US automakers came under renewed pressure in the European credit market on Wednesday, although there was little other action, with price quotes few and far between as Christmas drew closer.
Credit default swaps on General Motors Acceptance Corp (GMAC), the financing unit of troubled auto giant General Motors, bounced around, buffeted wider first by news that billionaire investor Kirk Kerkorian had sold 12 million shares in GM, but then recovering on hopes for the sale of GMAC.
The Wall Street Journal, citing people familiar with the matter, reported several groups of financial and private-equity players had emerged as early suitors in the GMAC auction.
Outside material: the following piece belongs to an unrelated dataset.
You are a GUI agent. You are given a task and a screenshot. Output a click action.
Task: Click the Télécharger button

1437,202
GM has said it plans to sell a controlling stake in GMAC to a highly rated buyer in order to return the financing arm to investment-grade status. Five-year default swaps on GMAC initially widened to as much as 480 basis points, a banker in London said, before retracing to 465 basis points, about 10 basis points more on the day.
The price means it costs 465,000 euros a year to insure 10 million euros of the company's debt against default.
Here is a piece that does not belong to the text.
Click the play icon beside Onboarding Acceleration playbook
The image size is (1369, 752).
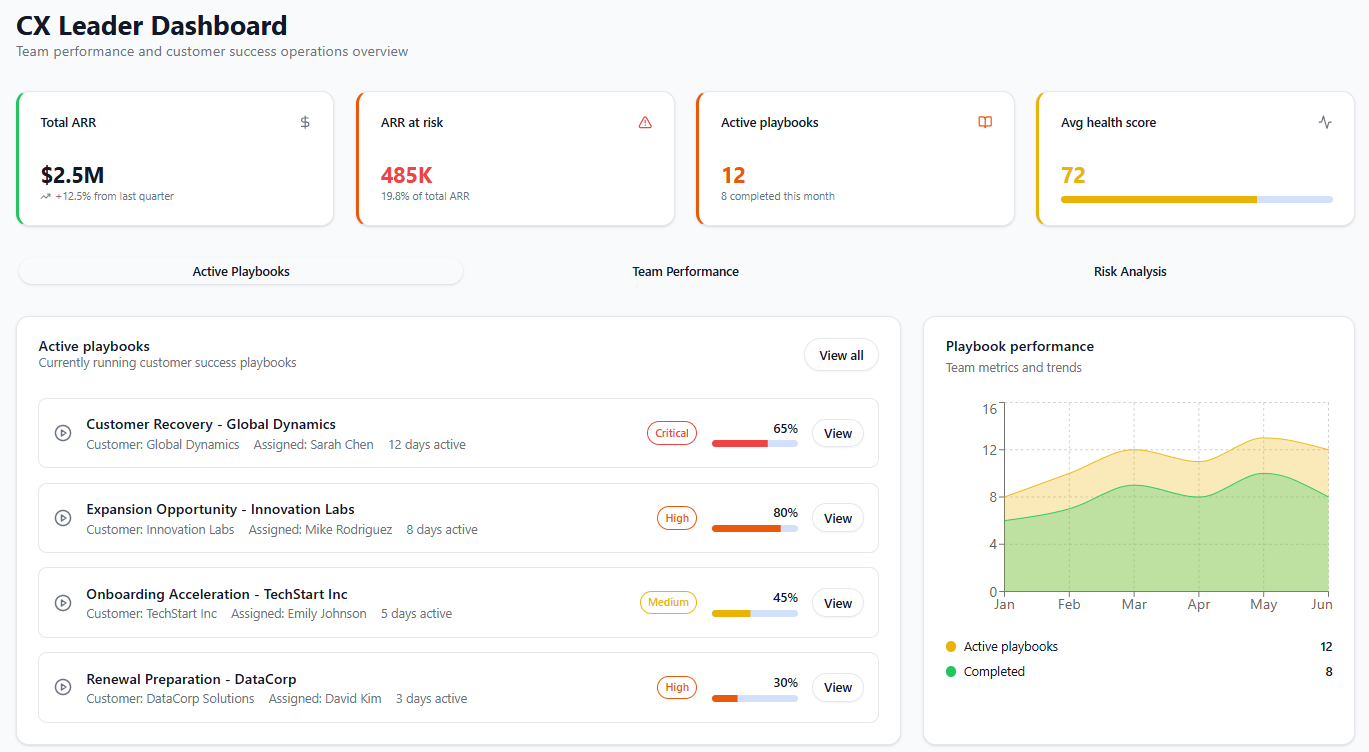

The news hit Ford, too, with Ford Motor Credit default swaps some 30 basis points wider at 587 basis points.
Analysts at Dresdner Kleinwort Wasserstein emphasised that Kerkorian's decision to sell was driven by tax considerations.
"Fears that Kerkorian has lost confidence in GM are overdone in our view," they wrote in a note to clients.
In the wider market, the FTSE Euro Corporate Bond Index showed investment-grade corporate bonds in euros yielding an average 44.5 basis points more than similarly dated government bonds at 1455 GMT, 0.3 basis points more on the day.
Moody's Investors Service said it may cut its Baa1 credit rating on Degussa, after German mining group RAG moved to take full control of the German specialty chemical maker.
On Monday RAG, which owns 50.1 percent of Degussa, said it would buy the 43 percent stake in the company held by utility E.ON, for about 2.8 billion euros ($3.3 billion). RAG will also offer to buy the outstanding 7 percent of shares held by minority shareholders, Degussa said.
Moody's said it would review its rating, currently at the third-lowest level of investment grade, for a possible downgrade, and was worried about the potential sale of Degussa's construction chemicals business.
"Notwithstanding the effects of a greater integration of Degussa within the RAG group going forward, Moody's believes that the sale of the group's leading and relatively stable Construction Chemicals business without any concomitant material reduction of its debt, would likely result in a weaker credit profile for Degussa that would no longer be commensurate with a Baa1 rating," the rating agency said in a statement.
Degussa has said it could consider a sale of the business, which analysts say could fetch about 1.8 billion euros. That would ease RAG's purchase by raising funds that could be paid to the mining group as dividends.
Degussa's debt, which has widened markedly in anticipation of a take-over, showed little reaction in thin pre-holiday trade, a dealer said. "They are priced anyway at the BBB-, BB+ level," he said.
Five-year credit default swaps on Degussa stood unchanged at 135 basis points on a mid-price level.